研究者と視点 | アイヌ人と縄文人 | その他の関係 | 出典・参考 |
尾本恵市 23の遺伝子座 | モンゴル、アイヌ、チベット、日本、朝鮮が同根の如し | 尾本恵市「分子人類学と日本人の起源」裳華房 p119 | |
埴原和郎 頭骨計測 | 縄文から続縄文を経てアイヌとなる | また、縄文から琉球人日本人が分派 | 尾本恵市「分子人類学と日本人の起源」裳華房 p143 |
埴原恒彦 頭骨と歯 | アイヌ、縄文、ネグリト、アボリジニ かなりの類似性 | 尾本恵市「分子人類学と日本人の起源」裳華房 p149 | |
宝来聡 ミトコンドリアDNAの190の塩基配列 | 縄文、アイヌ、マレーシア、インドネシア、で一致したサンプルもある | 尾本恵市「分子人類学と日本人の起源」裳華房 p152 | |
宝来聡 ミトコンドリアDNA | 縄文と近世アイヌ、現代日本人の一部、東南アジア人の一部が近い | 現代日本人の残る部分は左記の日本人と系統的にかなり異なる。
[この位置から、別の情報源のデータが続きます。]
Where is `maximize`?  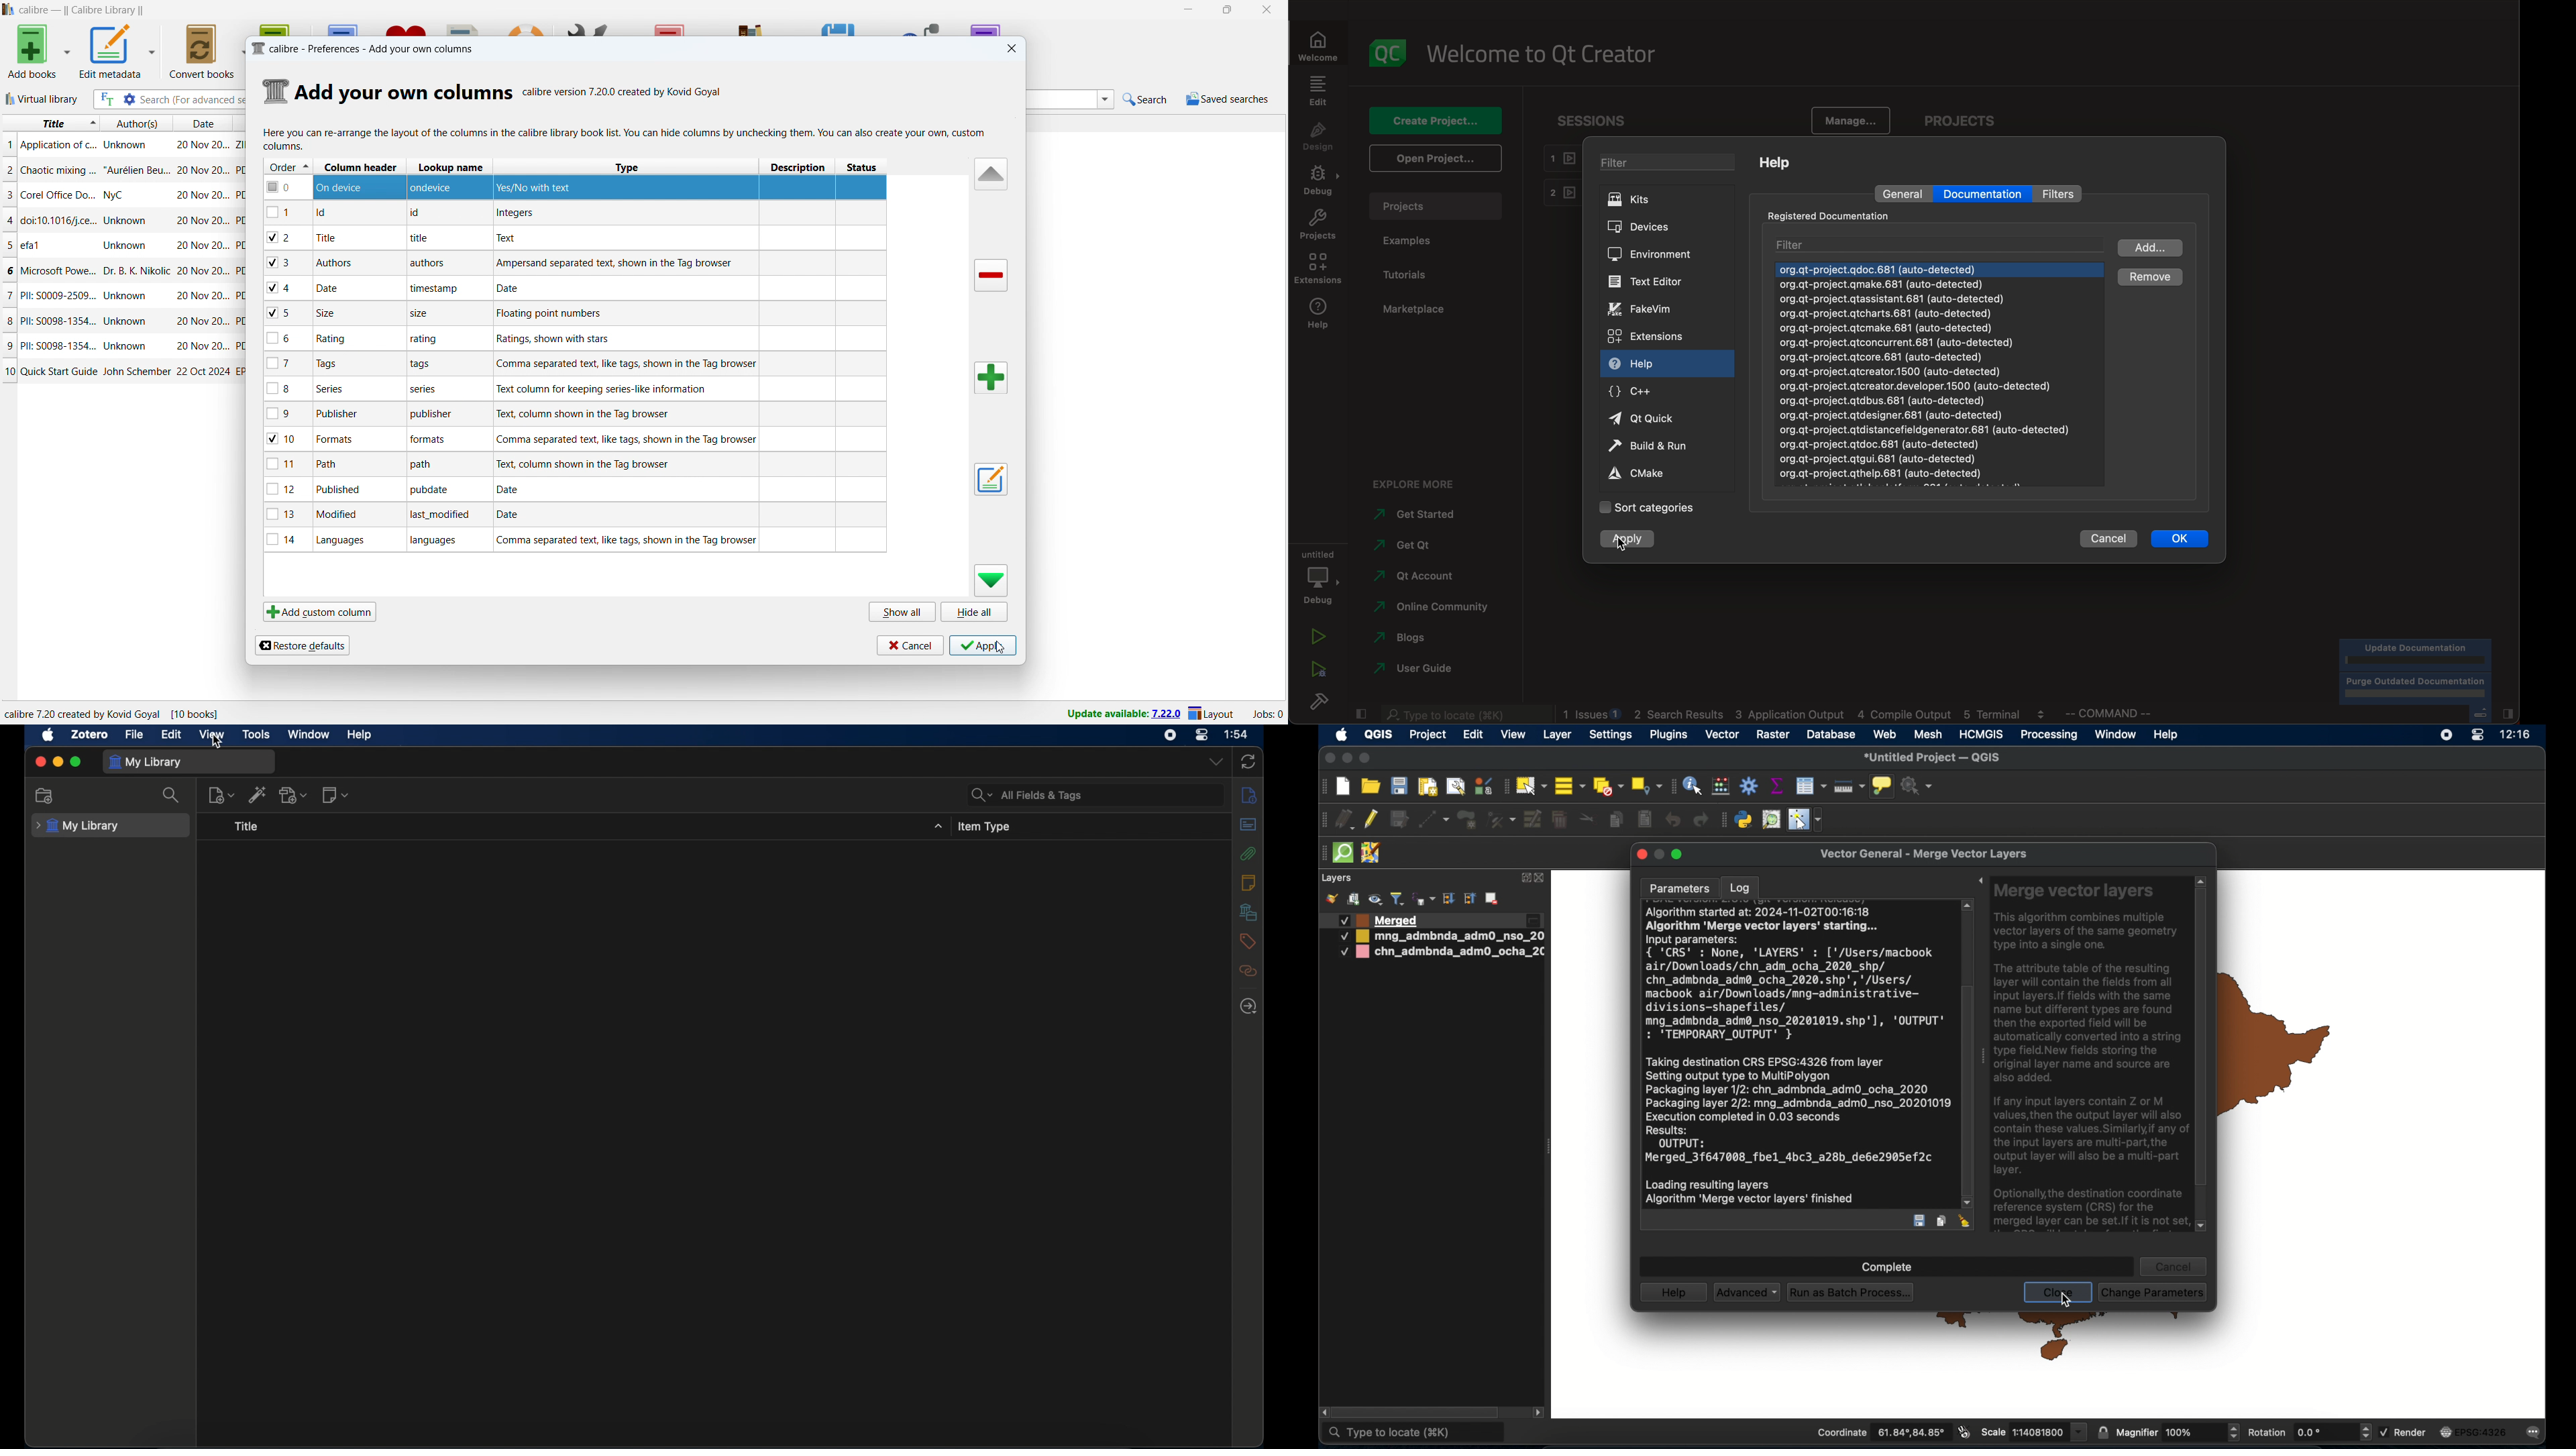
maximize is located at coordinates (76, 762).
つまり日本人(また、モンゴロイドにも)2種がある | 朝日科学編「モンゴロイドの道」 p140 |
田名部雄一 日本犬 | アイヌ犬、沖縄犬、フィリピン犬、近い | 山陰狛犬は朝鮮に近い | 尾本恵市「分子人類学と日本人の起源」裳華房 p154 |
佐原真 竪穴住居 | 縄文の竪穴住居は北方起源 | 尾本恵市「分子人類学と日本人の起源」裳華房 p154 | |
松本秀雄 Gm遺伝子 | アイヌは白人ではない | 日本民族は北方起源(日本人バイカル湖起源説は頂けないが膨大なデータを広くに提供された功績は大きい) | 尾本恵市「分子人類学と日本人の起源」裳華房 p155 松本秀雄「日本人は何処から来たか」NHKブックス#652 |
根井正利 遺伝距離 | アイヌも日本人も北方起源 | 尾本恵市「分子人類学と日本人の起源」裳華房 p156 | |
尾本恵市 化石 | 縄文人=港川人、上洞人に近い(周口店) | 尾本恵市「分子人類学と日本人の起源」裳華房 p160 | |
**** 耳垢 | アイヌと琉球がウエット | 本土や朝鮮はドライ | 尾本恵市「分子人類学と日本人の起源」裳華房 p163 |
Rh- (r'' cdE) | アイヌと琉球が近そう | 尾本恵市「分子人類学と日本人の起源」裳華房 p163 | |
味盲 | アイヌと琉球は違う | アイヌ<本土<琉球 | 尾本恵市「分子人類学と日本人の起源」裳華房 p164 |
百々幸雄 頭骨小変異 | アイヌと琉球は違う | 尾本恵市「分子人類学と日本人の起源」裳華房 p164 | |
尾本恵市 ブートストラップ法 | アイヌと琉球は近い | 尾本恵市「分子人類学と日本人の起源」裳華房 p166 | |
田島和雄 HTLV-I (ATLビールス) | アイヌと琉球にキャリア多い:旧モンゴロイド | 本土にキャリア少ない:新モンゴロイド | 朝日科学編「モンゴロイドの道」 p204 |
原田勝二 アルデヒド脱水酵素 | 縄文など旧モンゴロイドは上戸 | 新モンゴロイドは下戸 | 朝日科学編「モンゴロイドの道」 p212- |
尾本恵市著「分子人類学と日本人の起源」の注目すべき指摘は:
このことを、私が興味を持つ言語の分野に翻訳してみれば、アイヌ語と琉球語は共に縄文語に近いかもしれないぞ、でも、縄文語の起源が南方言語にある(村山七郎など)というのは違うかもしれないぞ、ということになる。
[以下、2003/01/02書き直し]
私は琉球語の勉強を始めたばかりだが、アイヌ語と琉球語の間には、かなりの距離がありそうに見える。(一部、地名などでアイヌ語と琉球語に通じるものも見受けられるが、それらは縄文語から引き継がれたものだ、と考えることは構わない。)
琉球語は日本語と同根であることは確実と考える。従って、日本語とアイヌ語の間には大きな距離がある、と考えるならば、琉球語とアイヌ語も相当に離れた言語であろう。
琉球語と日本語は、弥生時代に行われていた言語(弥生語と仮称)を共通祖語とした言語であろう。
縄文語−−−−+−−−−−−−−−アイヌ語
渡来語
↓=↓ /−−−−−日本語
弥生語−−
\−−−−−琉球語 という模式図は有力なパラダイムであろう。